======== EXTRAIT

Pour tenter d’améliorer quelque peu son statut politique et son
dossier personnel, il s’est enrôlé dans l’armée dès qu’il a pu,
au lendemain de la Révolution culturelle. Il y est resté
dix-sept ans.
C’est dans l’armée
qu’il a fait ses études : il a d’abord décroché un diplôme
d’ingénieur en électronique, en 1983, puis a été admis à
l’Institut des Beaux-Arts de l’Armée de Libération (人民解放军艺术学院)
dont il est sorti en 1991. Il a commencé à écrire pendant ses
études, en 1986, mais ses dons furent utilisés au départ pour
rédiger de la propagande.
Au sortir de l’armée,
en 1997, il est devenu scénariste pour la télévision de Chengdu,
ville où il réside toujours. Ce n’est qu’avec le succès de
l’adaptation télévisée de son second roman, diffusée en 2006,
que son œuvre a commencé à être connue, et qu’il a pu devenir
écrivain professionnel, membre de
l’association des
écrivains de Hangzhou en 2008.
Espion littéraire
Ce qu’il ne savait pas,
c’est que l’institut de formation d’ingénieurs de l’armée où il
était entré recrutait en fait pour former des spécialistes du
renseignement. Il n’est pas devenu espion, mais il a travaillé
plusieurs années dans une unité où il a connu un certain nombre
d’agents secrets : ils ont constitué les modèles des personnages
de ses romans.

================

# EXERCICES
- 1) Résumez l'extrait en deux phrases, s'il vous plaît.
- 2) D'après l'extrait, en quelle année l'écrivain a-t-il commencé à écrire ?
- 3) Reproduisez le passage de l'extrait qui commence par « Pour tenter d’améliorer » et se poursuit jusqu'à « de Libération (人民解放军艺术学院) ».
Les lignes qui suivent n'entrent pas en jeu ici.

======== DONNÉES FOURNIES

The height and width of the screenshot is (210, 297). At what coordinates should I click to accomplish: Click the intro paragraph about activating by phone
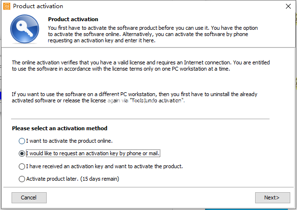pyautogui.click(x=153, y=34)
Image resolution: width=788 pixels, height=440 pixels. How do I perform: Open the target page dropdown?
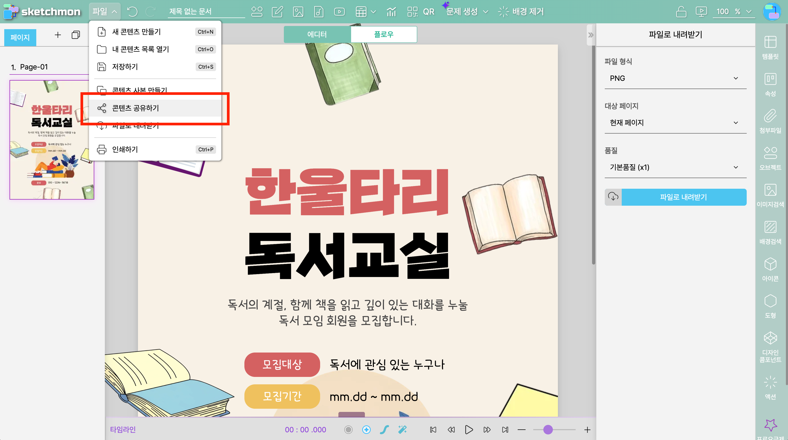tap(675, 123)
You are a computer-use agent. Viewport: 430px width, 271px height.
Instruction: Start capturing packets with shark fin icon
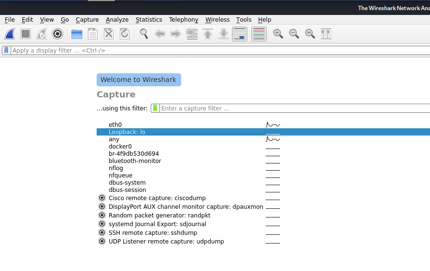pos(10,34)
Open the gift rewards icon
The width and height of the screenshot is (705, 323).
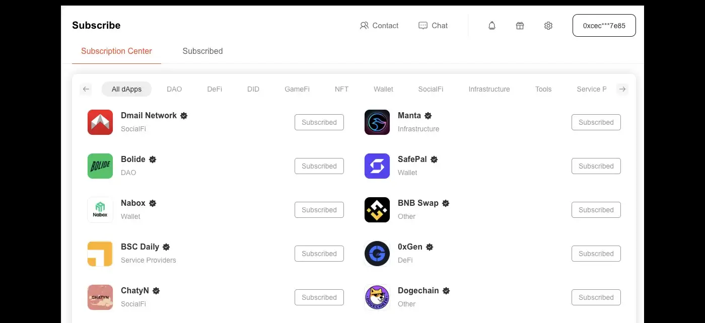pyautogui.click(x=520, y=26)
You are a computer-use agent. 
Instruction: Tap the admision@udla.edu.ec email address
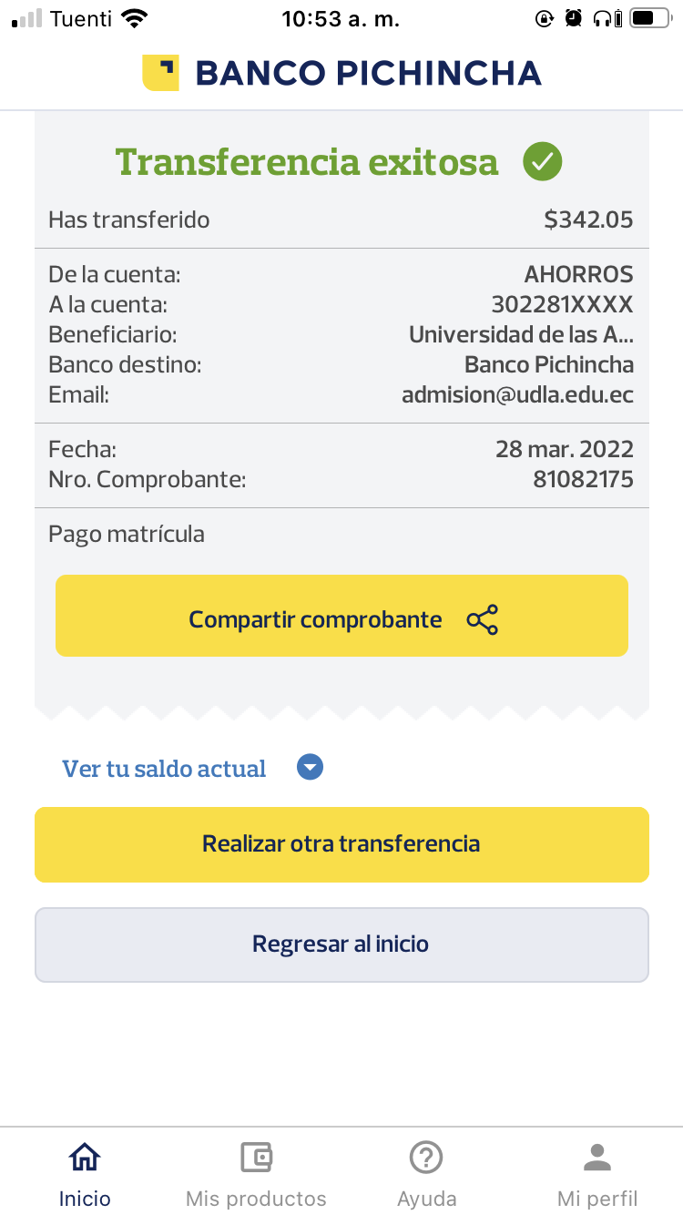(517, 394)
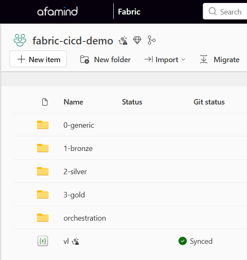
Task: Click the diamond premium capacity icon
Action: click(137, 40)
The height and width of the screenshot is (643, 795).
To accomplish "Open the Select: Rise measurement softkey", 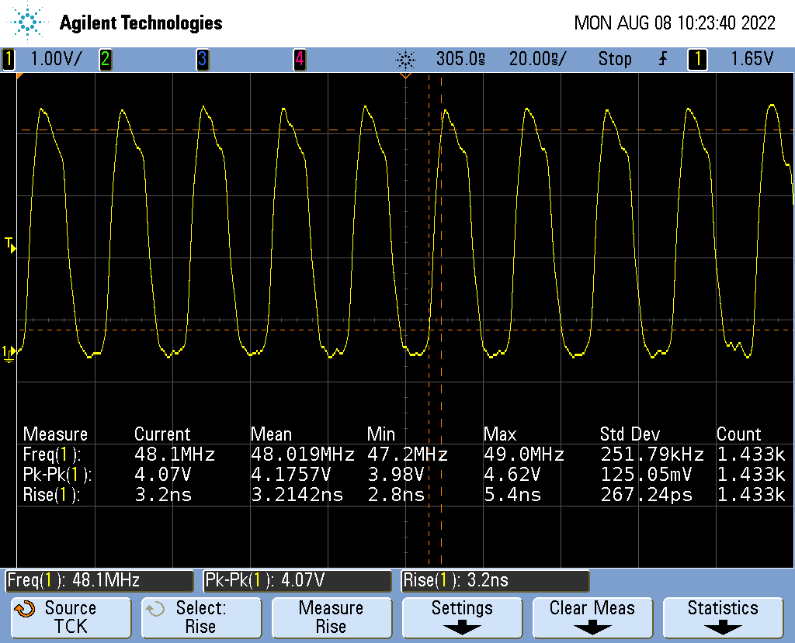I will (201, 617).
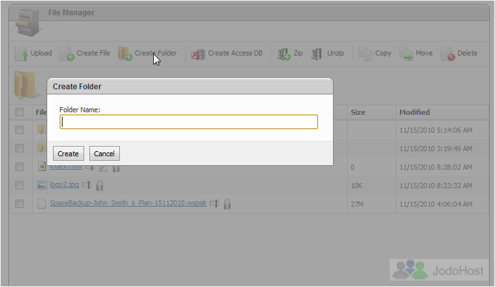Click the Create File icon

click(67, 54)
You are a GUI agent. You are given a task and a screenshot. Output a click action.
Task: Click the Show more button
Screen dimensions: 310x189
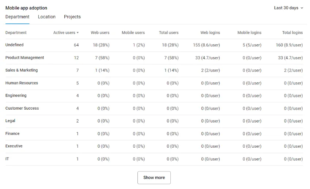click(154, 178)
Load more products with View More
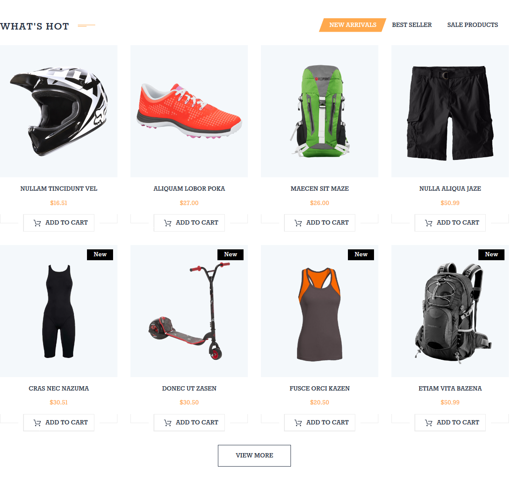Image resolution: width=511 pixels, height=487 pixels. pyautogui.click(x=254, y=455)
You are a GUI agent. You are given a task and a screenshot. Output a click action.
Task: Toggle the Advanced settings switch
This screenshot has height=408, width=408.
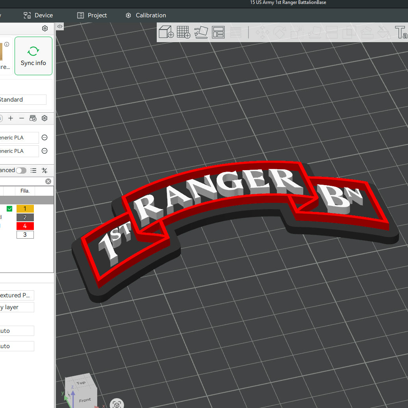coord(21,170)
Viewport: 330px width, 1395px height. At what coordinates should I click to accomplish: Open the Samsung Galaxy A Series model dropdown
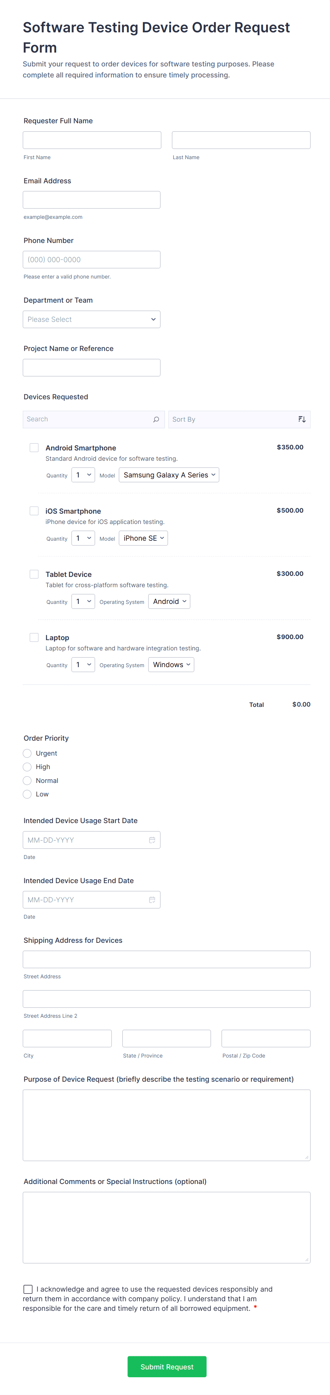(x=169, y=474)
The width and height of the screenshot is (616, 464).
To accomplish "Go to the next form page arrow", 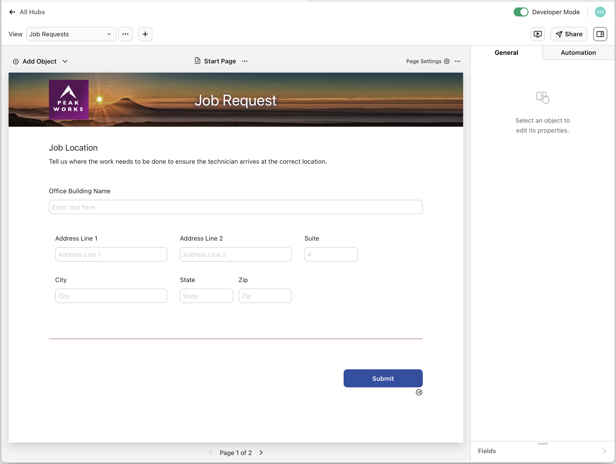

================

# CORRIGÉ
- 1) Au lendemain de la Révolution culturelle, il s'est enrôlé dans l'armée, où il est resté dix-sept ans, a obtenu un diplôme d'ingénieur en électronique en 1983, puis est sorti de l'Institut des Beaux-Arts de l'Armée de Libération en 1991. Devenu scénariste pour la télévision de Chengdu en 1997, il s'est fait connaître grâce à l'adaptation télévisée de son second roman, diffusée en 2006, et les agents secrets rencontrés dans une unité où il a travaillé ont servi de modèles aux personnages de ses romans.

- 2) En 1986, pendant ses études.

- 3)
Pour tenter d’améliorer quelque peu son statut politique et son
dossier personnel, il s’est enrôlé dans l’armée dès qu’il a pu,
au lendemain de la Révolution culturelle. Il y est resté
dix-sept ans.
C’est dans l’armée
qu’il a fait ses études : il a d’abord décroché un diplôme
d’ingénieur en électronique, en 1983, puis a été admis à
l’Institut des Beaux-Arts de l’Armée de Libération (人民解放军艺术学院)